## Exercise data
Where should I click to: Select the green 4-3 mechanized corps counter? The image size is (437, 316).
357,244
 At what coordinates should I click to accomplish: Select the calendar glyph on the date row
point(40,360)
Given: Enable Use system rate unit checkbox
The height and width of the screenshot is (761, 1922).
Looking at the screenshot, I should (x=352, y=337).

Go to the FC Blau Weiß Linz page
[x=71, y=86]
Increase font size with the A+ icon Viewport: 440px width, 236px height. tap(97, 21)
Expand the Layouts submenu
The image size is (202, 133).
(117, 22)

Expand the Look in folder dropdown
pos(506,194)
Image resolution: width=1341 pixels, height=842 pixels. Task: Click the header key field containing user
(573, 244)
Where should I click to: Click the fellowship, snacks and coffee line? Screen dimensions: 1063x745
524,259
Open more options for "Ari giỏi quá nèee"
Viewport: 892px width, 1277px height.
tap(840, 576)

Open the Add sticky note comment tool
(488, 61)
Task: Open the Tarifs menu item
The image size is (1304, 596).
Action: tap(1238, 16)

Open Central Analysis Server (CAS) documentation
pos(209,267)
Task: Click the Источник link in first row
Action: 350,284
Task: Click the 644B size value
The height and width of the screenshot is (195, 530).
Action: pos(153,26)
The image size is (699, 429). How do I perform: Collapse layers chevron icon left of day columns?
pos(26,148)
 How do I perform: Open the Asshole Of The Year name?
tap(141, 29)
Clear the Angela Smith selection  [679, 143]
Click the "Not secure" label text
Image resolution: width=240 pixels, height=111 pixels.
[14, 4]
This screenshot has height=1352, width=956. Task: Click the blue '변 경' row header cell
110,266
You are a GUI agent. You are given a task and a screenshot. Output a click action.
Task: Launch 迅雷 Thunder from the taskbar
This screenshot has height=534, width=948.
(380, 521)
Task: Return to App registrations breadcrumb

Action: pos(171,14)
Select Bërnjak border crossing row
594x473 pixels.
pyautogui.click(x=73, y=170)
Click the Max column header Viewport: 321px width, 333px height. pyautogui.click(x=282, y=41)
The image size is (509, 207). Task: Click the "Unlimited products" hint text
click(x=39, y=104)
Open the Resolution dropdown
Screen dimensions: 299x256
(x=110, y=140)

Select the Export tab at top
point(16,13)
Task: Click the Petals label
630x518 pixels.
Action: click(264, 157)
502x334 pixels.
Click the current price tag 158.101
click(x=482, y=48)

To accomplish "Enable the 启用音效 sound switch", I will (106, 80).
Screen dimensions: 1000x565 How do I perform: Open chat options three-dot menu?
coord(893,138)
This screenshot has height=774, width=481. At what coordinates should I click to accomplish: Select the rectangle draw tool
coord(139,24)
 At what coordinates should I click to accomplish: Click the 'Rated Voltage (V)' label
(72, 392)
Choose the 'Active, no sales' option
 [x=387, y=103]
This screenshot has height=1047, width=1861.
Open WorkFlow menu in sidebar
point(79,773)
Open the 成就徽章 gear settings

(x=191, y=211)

## Given exercise
List every line in the records above that contains the string "Enable", matching its case exactly.

## Problem solution
Given: Enable Use system rate unit checkbox
To accomplish "Enable the 启用音效 sound switch", I will (106, 80).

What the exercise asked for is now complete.